In a world where everyone can collect data on everything, speedy analysis could make or break U.S. national security, a top intelligence official says.
The intelligence community’s second-in-command sees technology as a primary driver of geopolitical strength in the decades ahead, and she worries the U.S. will lose its edge unless national security agencies use tools like machine-learning to accelerate their operations.
The global intelligence game has always revolved around collecting information, but the booming digital economy is making more data available to more people than ever before, according to Sue Gordon, the principal deputy director of national intelligence. In a world of “data abundance,” she said, national security will hinge on how fast countries can make sense of the information.
“The change we’re undergoing right now is as big as I’ve ever seen,” Gordon said Thursday at the Defense One Tech Summit. “This is a world where the threats are to and through information.
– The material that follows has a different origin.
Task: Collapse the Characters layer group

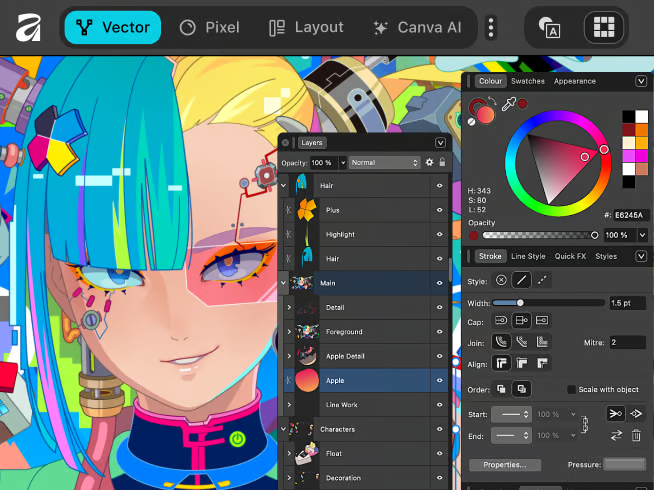Action: 284,430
Every technology is available to everyone, and the one that can put it to clever use faster is the one that’s going to win.”
But the traditional methods spy agencies have used to collect, analyze and share intelligence don’t necessarily fit within that new paradigm, she said. To stay ahead of global adversaries like China, Russia, Iran and North Korea, intelligence leaders are working to fundamentally change the way they make decisions based on data.
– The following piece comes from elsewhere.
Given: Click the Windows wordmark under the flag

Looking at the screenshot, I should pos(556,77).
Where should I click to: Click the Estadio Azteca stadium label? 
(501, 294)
One of the main pillars of that strategy is expanding the IC’s use of artificial intelligence, Gordon said.
Machine-learning and other data analysis tools not only bring speed to the intelligence process, she said, but the sheer quantity of available information would be nearly impossible for humans to sort through without technological assistance. To keep up with defense and intelligence agencies “insatiable” appetite for information, “we are going to have to make machines integrated into all our processes,” Gordon said.
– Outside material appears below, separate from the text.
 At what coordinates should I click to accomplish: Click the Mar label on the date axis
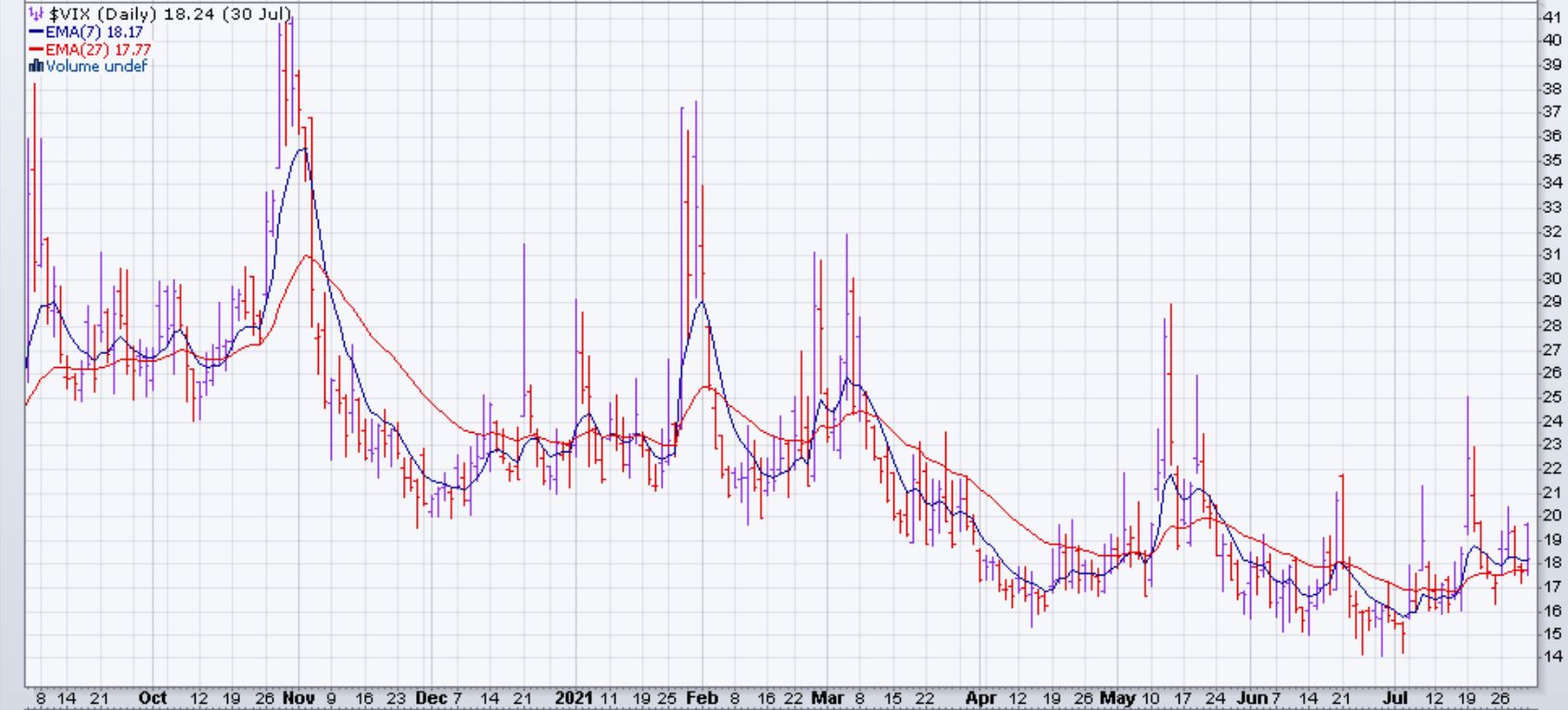pos(827,698)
Spy agencies already have hundreds of AI initiatives underway, and officials are laying the groundwork to drastically ramp up those efforts in the years ahead.
The CIA is in the early stages of standing up a multi-layered cloud computing environment that would build upon the agency’s existing cloud platform, hosted by Amazon Web Services. According to contracting documents, the new system, which is expected to cost “tens of billions” of dollars to build, would provide a broad suite of analytics and storage capabilities to the entire intelligence community.
Cloud technology is likely the only way to achieve the enormous computing power required to run artificial intelligence tools at the scale of America’s defense and intelligence operations. Lt. Gen. Jack Shanahan, who leads the Pentagon’s Joint Artificial Intelligence Center, said in March the department’s AI efforts will be limited until its own enterprise cloud platform is up and running. Officials expect to award the Joint Enterprise Defense Infrastructure contract sometime in August.
Beyond expanding the intelligence community’s AI capabilities, Gordon said, officials are also working to consolidate various agencies’ data analysis and decision-making efforts. That process involves integrating disparate IT infrastructure and establishing data standards, as well as getting officials more comfortable sharing information with other members of the community.
Maintaining the country’s technological edge will also require the IC to look beyond government to industry, which makes up “90% of the nation’s threat surface,” Gordon said.
“If [companies] are going to be the decision-makers … they have to be provided with information that will allow them to make decisions,” she said. “If they are responsible for national security, the apparatuses that service national security are going to have to figure out how we are going to also service the private sector, which we’re not used to.”
Indeed, global adversaries are increasingly setting their sights on American companies to further their own national security and economic interests. China, in particular, has for years bolstered its tech industry using intellectual property stolen from U.S. companies like Apple and IBM. China’s economic espionage tactics are at the heart of the current trade war with the U.S.
During the summit, John Demers, assistant attorney general of the Justice Department’s National Security Division, said the both U.S. tech companies and the government have a responsibility to keep China from co-opting American trade secrets for its own gain. Competition in the global tech market “will ultimately make us all better off,” he said, but IP theft could cripple the country’s innovation ecosystem.
“We’re still seeing a lot of innovation—that’s a real strength of the American system,” he said. “What we’re focused on is not having that innovation being stolen.”